[dropcap]A[/dropcap] Disney vem realizando alguns esforços duvidosos em resgatar para live action (com atores de carne e osso) praticante todos seus clássicos de animação, um a um. Já em O Retorno de Mary Poppins o filme original já é “de verdade”, e seu maior desafio é nos entregar mais uma vez essa união impossível entre o lúdico e o sóbrio. Bom, se tem algo que Walt Disney sempre nos ensinou é que para ele, e para a Senhorita Poppins, até o impossível é possível.
Esse novo filme avança algumas décadas do primeiro, que se passada na primeira década do século passado. As crianças cresceram e o casal de irmãos agora pode ser visto junto de mais três crianças em uma versão que mescla elegantemente um pai e uma tia em uma referência “disneylesca” clássica que colocava tios no lugar de pais porque muitas crianças se tornavam órfãs na época da guerra.
Estamos agora nos anos 30, na Grande Depressão, e é a situação perfeita para uma hipoteca que vence e o risco de perder a casa da Rua das Cerejeiras para o próprio banco onde o Sr. Banks trabalhava. Uma trama tão óbvia que dispensa detalhes, muito embora eles sejam colocados de forma elegante neste roteiro finalizado a seis mãos.
Mas a trama nunca foi o forte de Mary Poppins. Se fosse, não teria a menor graça a acompanharmos com os olhos de uma criança. O que importa mais são os números musicais, a imaginação, a esperança e os desafios de uma aventura que não pretende responder muitas perguntas. Como sabemos, se tem algo que a Senhorita Poppins não faz é explicar as coisas. E muito mais importante do que o que acontece no filme é qual a postura de Poppins, que dá o tom que precisamos.
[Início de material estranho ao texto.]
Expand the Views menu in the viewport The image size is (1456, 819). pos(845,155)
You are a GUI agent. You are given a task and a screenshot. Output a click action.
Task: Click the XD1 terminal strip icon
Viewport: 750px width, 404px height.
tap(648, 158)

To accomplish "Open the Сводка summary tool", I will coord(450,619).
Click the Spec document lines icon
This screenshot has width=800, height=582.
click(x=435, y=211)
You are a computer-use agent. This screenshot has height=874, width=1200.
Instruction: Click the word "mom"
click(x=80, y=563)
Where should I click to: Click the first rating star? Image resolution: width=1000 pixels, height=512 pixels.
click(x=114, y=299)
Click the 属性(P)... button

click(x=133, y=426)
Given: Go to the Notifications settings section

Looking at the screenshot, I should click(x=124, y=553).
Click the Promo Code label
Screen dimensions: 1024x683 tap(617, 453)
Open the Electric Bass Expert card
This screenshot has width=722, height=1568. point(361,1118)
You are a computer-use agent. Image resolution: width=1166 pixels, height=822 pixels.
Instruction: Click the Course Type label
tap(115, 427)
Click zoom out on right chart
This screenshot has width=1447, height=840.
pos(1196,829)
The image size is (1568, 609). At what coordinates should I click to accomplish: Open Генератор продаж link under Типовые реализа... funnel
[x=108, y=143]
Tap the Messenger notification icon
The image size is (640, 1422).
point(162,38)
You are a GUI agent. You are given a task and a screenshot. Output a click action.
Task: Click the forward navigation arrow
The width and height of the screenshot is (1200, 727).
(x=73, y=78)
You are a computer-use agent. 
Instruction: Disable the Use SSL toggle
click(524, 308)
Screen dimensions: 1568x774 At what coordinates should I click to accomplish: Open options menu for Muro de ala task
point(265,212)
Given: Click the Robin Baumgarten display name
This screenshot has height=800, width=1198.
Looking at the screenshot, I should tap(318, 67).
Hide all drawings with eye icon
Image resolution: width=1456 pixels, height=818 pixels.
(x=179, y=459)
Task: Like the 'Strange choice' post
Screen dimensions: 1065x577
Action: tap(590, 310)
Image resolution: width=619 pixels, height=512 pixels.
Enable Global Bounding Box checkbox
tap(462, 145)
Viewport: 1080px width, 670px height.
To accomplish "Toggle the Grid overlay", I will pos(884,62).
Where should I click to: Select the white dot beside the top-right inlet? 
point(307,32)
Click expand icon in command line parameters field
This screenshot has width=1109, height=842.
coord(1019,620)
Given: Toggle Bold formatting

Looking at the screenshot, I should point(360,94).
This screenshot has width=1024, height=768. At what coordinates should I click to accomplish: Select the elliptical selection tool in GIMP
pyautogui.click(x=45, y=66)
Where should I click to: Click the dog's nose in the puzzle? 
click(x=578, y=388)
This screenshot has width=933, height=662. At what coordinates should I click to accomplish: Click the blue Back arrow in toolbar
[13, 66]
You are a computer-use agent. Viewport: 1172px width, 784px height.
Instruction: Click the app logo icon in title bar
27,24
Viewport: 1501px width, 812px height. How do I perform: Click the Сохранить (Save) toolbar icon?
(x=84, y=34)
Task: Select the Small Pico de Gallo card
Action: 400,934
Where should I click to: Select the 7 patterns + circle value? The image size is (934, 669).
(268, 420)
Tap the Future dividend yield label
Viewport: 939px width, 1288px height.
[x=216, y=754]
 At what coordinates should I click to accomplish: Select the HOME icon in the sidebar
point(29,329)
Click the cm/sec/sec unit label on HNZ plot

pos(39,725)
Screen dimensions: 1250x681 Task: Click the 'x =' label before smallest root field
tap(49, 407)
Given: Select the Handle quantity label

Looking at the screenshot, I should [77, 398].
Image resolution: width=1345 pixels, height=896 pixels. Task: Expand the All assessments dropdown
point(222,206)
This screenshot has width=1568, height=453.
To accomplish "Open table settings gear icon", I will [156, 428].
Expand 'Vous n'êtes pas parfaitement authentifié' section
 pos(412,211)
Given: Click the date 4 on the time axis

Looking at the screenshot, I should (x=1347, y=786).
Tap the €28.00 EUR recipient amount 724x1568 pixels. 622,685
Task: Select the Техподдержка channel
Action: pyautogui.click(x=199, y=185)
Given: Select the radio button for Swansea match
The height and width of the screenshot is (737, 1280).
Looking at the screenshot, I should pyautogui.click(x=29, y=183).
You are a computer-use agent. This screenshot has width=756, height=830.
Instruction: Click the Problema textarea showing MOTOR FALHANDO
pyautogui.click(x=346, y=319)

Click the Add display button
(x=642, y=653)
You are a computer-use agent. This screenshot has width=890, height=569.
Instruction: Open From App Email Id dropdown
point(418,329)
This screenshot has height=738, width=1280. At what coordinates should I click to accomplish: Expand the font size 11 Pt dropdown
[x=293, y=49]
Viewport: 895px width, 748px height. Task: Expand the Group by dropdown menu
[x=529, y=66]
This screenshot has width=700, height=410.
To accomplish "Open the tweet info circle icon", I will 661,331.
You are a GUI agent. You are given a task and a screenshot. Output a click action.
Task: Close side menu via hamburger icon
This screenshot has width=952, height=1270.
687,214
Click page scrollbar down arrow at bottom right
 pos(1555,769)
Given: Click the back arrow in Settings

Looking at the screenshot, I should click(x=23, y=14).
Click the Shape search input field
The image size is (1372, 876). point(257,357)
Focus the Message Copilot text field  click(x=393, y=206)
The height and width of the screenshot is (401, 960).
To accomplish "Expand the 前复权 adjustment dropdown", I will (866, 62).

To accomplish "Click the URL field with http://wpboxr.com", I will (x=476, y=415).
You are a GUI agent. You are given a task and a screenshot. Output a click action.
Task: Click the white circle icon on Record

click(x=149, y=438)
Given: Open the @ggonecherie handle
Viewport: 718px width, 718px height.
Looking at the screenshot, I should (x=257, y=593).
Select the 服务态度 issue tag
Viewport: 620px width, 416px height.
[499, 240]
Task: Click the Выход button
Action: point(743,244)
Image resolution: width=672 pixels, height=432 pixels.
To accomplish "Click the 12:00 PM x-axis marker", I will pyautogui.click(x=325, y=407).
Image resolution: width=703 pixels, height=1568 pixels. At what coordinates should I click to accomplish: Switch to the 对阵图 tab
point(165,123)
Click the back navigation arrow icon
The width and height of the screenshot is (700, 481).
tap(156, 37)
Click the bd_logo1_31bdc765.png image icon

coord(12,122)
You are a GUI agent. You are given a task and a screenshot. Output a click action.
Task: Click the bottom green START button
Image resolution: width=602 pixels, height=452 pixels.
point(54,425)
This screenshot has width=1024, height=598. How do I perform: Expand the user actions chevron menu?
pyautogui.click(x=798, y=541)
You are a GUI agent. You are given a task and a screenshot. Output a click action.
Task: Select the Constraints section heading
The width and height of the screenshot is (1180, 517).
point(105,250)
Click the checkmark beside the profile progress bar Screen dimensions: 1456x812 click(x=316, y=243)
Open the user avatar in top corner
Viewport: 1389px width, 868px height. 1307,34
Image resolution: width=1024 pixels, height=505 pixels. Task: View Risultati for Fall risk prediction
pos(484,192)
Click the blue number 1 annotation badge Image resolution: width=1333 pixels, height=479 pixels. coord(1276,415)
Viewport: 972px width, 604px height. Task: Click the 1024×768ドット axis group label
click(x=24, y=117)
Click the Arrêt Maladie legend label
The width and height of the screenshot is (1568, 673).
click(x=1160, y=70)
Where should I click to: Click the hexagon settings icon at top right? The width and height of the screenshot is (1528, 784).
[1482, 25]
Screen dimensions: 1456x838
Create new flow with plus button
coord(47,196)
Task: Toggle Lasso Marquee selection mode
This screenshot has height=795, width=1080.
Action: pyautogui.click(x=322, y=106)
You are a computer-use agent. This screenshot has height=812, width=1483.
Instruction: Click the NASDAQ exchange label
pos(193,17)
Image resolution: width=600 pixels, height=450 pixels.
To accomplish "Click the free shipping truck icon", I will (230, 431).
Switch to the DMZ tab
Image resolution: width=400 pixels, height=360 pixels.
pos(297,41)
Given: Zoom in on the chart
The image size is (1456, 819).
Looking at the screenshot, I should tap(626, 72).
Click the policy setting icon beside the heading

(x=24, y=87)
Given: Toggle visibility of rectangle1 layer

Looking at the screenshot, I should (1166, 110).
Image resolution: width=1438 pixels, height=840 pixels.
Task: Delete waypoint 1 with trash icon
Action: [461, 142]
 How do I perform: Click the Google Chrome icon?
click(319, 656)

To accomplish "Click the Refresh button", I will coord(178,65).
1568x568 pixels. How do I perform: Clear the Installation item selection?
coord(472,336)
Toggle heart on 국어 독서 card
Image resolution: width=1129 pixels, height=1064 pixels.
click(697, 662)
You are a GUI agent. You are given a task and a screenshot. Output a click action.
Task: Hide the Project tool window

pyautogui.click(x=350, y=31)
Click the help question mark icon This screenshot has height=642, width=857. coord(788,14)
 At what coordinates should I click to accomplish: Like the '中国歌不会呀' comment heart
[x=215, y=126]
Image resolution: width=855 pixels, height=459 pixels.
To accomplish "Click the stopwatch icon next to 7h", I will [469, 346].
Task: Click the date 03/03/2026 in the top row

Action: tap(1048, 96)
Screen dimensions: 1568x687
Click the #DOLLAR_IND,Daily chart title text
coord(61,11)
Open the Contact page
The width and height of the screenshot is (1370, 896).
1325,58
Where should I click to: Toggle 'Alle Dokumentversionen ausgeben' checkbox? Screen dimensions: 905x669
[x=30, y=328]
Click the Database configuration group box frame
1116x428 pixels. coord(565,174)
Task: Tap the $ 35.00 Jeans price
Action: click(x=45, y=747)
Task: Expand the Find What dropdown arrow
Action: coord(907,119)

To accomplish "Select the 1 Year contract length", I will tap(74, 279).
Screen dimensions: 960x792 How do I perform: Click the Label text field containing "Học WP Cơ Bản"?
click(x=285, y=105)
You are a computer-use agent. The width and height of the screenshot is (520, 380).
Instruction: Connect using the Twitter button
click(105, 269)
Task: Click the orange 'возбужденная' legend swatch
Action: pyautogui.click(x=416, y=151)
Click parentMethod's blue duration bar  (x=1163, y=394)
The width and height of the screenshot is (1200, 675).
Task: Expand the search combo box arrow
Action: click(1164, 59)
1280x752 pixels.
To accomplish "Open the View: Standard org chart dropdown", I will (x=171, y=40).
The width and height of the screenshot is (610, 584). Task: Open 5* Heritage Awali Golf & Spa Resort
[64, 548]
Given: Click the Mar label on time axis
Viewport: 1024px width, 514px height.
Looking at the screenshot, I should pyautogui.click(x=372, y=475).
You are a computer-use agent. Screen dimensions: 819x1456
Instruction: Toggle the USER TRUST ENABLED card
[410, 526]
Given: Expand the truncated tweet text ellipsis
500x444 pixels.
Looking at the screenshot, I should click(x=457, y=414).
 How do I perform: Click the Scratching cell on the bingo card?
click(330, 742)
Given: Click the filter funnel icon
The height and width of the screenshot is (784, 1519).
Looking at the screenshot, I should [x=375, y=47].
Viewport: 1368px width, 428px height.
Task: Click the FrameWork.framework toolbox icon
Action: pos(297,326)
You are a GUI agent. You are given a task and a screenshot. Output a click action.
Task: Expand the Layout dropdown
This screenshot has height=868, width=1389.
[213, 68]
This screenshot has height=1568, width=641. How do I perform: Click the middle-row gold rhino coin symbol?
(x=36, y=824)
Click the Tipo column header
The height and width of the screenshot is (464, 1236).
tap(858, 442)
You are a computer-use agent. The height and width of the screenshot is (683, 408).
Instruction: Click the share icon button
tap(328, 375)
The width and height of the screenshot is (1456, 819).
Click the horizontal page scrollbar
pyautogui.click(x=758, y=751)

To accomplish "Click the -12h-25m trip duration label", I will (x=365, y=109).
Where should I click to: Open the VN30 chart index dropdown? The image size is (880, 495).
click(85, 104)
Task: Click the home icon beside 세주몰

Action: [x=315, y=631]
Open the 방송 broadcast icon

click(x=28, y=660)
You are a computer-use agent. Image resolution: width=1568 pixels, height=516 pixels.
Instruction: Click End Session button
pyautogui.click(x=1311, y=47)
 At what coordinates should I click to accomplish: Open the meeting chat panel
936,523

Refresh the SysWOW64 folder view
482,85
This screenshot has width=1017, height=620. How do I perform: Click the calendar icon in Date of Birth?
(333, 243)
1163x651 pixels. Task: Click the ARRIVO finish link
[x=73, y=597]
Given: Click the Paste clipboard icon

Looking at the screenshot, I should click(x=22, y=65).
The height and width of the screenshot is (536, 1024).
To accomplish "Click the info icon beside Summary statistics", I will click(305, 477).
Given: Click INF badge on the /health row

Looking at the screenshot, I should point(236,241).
E ela é magnífica. Vivida agora por Emily Blunt, nas primeiras cenas fica óbvio que ela não conseguirá a proeza realizada por Julie Andrews, que imortalizou a figura icônica, adorável e… britânica. No entanto, ela realiza a mímica e possui “senso de palco” o suficiente para as cenas musicais, além de conseguir dizer boa parte das frases que tornaram a personagem célebre em seu filme debut, o que não é pouca coisa. Blunt sabe que está à sombra de uma lenda e, mesmo assim, ela consegue seu espaço ao sol. Não será lembrada, no entanto, como Andrews sempre será.
Acredito que no primeiro filme a maior virtude cinematográfica é sem dúvida toda a sequência em que atores reais e desenhos se misturam, em uma combinação inusitada que funciona tão bem que se torna memorável e curioso que não tenha nunca mais sido tentado (não daquela forma pitoresca), se tornando então marca registrada e única deste clássico. E combina tão bem com este universo que não há maneira de não incluir outra sequência nesta continuação.
E essa nova sequência, que começa de forma inusitada e divertida, é mais longa e mais aprimorada. Ela consegue tirar nosso fôlego em sua primeira e segunda partes, emplacando uma perseguição em sua terceira e última parte completamente descartável. Agora, a computação permite que os atores “interajam” com objetos animados, mas é a mesma computação que torna, por exemplo, a sequência na água tão chinfrim, vazio de espírito, apesar de cheio de boas intenções. Inchado pelas novas possibilidades técnicas, a computação é primorosa na junção de cores e efeitos, mas muitas vezes durante O Retorno acharemos que o filme não tem nada a dizer; apenas cantar palavras ao vento.
Mas isso não impede que não seja divertido. As sequências musicais passam voando. Parte disso é graças a coreografia que coloca os personagens muitas vezes deslizando e voando pelo palco. Em contrapartida, não há música à altura do tema de Mary Poppins (“uma colherada de açúcar”), e nem deveria. Ela é usada com muita sutileza como trilha sonora instrumental, e consegue manter o espírito no ar para os mais atentos.
E apesar de não ser um filme sobre uma história, mas um estado de espírito, O Retorno de Mary Poppins tem a sua voz social e política. Enquanto a menina do original vira uma militante pelos trabalhadores, o próprio núcleo da narrativa em torno das ações do banco do filme original pode ser visto como uma discussão honesta sobre onde estão nossos valores humanos quando se fala de dinheiro. E note que é quando o dinheiro vira algo impessoal, frio e cruel, que surge dos céus a postura humanista, mas nunca servil, de uma babá que precisa colocar os “pingos nos i’s”. Seja bem-vinda novamente, Senhorita Poppins.
“Mary Poppins Returns” (EUA, 2018), escrito por David Magee, Rob Marshall e John DeLuca, a partir das obras de P.L. Travers, dirigido por Rob Marshall, com Emily Blunt, Lin-Manuel Miranda, Ben Whishaw, Emily Mortimer, Julie Walters, Colin Firth, Meryl Streep, Pixie Davis, Nathanael Salah e Joel Dawson.